Photo: Hesperian Health Images
“Normal” for a girl is to be powerless in the wake of men. Boys and men are assumed to be powerful over girls and women. Being disabled means living in a world where we become inherently powerless to our abled bodied counterparts. The world drives itself on power and varying ways in which power can benefit depending on how much power you have. Abuse is all about controlling the less powerful, manipulating the less powerful into a position that benefits the powerful in a number of ways. Abuse is all about gratifying the powerful, sexual abuse is about sexually gratifying the powerful where the powerless are forced to give in to those powers. Disabled black girls are at the bottom of the power hierarchy which then becomes expected of us to give in to the powerful. To be constantly robbed of our bodies and mind, to constantly put ourselves in jeopardy because this is what is expected of us.

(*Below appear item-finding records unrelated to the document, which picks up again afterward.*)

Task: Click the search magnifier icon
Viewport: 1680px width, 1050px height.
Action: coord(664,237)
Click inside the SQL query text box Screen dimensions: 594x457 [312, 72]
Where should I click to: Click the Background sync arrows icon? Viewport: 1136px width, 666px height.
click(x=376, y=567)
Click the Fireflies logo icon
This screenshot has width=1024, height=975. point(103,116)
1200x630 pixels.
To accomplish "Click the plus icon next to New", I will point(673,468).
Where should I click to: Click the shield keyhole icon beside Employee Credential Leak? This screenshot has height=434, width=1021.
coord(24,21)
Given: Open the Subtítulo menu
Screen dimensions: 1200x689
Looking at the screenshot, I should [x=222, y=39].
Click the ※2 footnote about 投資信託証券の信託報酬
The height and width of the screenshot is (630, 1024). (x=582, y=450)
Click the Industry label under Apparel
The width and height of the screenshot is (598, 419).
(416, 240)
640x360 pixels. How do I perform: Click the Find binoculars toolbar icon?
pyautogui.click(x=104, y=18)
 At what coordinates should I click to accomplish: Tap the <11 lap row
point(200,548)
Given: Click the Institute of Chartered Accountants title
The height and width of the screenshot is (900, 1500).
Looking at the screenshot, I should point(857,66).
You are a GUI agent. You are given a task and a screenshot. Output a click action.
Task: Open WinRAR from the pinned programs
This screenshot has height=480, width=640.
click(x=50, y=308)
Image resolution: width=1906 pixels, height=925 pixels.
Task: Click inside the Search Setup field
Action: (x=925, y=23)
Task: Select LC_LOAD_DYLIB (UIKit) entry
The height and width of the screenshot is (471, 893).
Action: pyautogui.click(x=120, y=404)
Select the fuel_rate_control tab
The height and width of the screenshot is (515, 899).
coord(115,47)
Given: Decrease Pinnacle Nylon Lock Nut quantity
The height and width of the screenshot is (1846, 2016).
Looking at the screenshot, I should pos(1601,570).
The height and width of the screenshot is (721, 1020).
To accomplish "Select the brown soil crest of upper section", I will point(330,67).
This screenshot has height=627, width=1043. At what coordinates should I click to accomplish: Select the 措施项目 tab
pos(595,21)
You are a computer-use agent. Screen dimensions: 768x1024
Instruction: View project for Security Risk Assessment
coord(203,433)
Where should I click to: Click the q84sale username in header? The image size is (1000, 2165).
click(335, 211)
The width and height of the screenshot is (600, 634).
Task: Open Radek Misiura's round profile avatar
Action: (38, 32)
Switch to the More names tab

The manipulation of our minds and the grooming of our bodies start as soon as we exit the womb. We must present our best self to be consumed by the powerful, the men. Never are we given a choice in whether to give ourselves away and keep our bodies as ours. Our bodies become commodity as soon men see us fit. It’s an insidious phenomenon woven into the very fabric of our society, from the most apparently innocuous thought such as wanting preparing your young daughter before she even becomes a teenager to become a lady worthy of respect because respecting a girl, a woman, is contingent on how she adheres to male-imagined femininity. We're expected to center our bodies around men, no, we're forced to center our bodies around men. We're forced to abandon our autonomy. As disabled girls we were never allowed our autonomy, a voice to speak our minds however which way decided to speak. We are silenced before we even develop a voice and it's so normalized that seeing a disabled girl, a disabled black girl, speak with her own words about the abuse disabled girls face, about why it's so prevalent, is radical.